Quitting and Weight
You, like many people, may gain some weight when you quit smoking. Most people only gain a small amount (about ten pounds), and some don’t gain any. Managing how much you eat and adding at least thirty minutes of exercise most days of the week can help you avoid weight gain after you quit.
When you’re quitting, you can make small healthy changes to help prevent weight gain, but now is not the time to make drastic changes to try to lose to weight.
Why You May Gain Weight When you Quit:
- Your body doesn’t burn up calories quite as fast. Once you stop smoking, your heart no longer has to work as hard to pump blood through your body. When your heart is working harder, your body burns more calories. But it’s not a good thing for your heart to work harder because of smoking. The good news about quitting is you’ll feel a lot better and your heart will be healthier.

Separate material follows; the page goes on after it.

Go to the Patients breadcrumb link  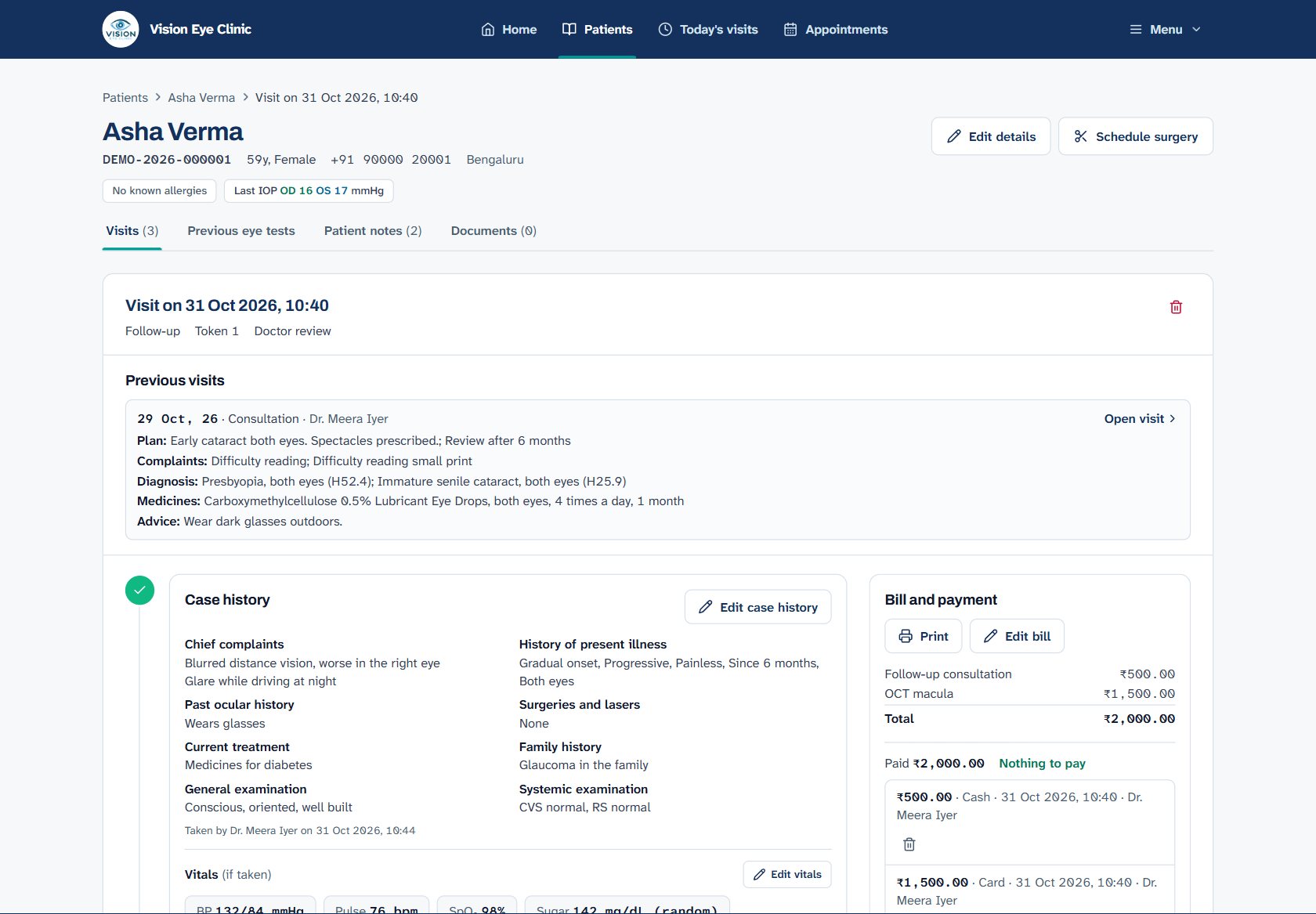[125, 98]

- You may be eating more calories than your body needs. Some people end up eating more after they quit because they eat when they get a craving for a cigarette or want to do something with their hands or mouth. Getting some exercise or using your favorite substitutes and distractions can help you avoid snacking when you want to smoke.
- You may not be getting enough physical activity. Even if you’re not taking in extra calories once you quit, you may need to add physical activity to your routine to help you avoid gaining weight. Physical activity most days of the week will help you maintain a healthy weight and a healthy heart.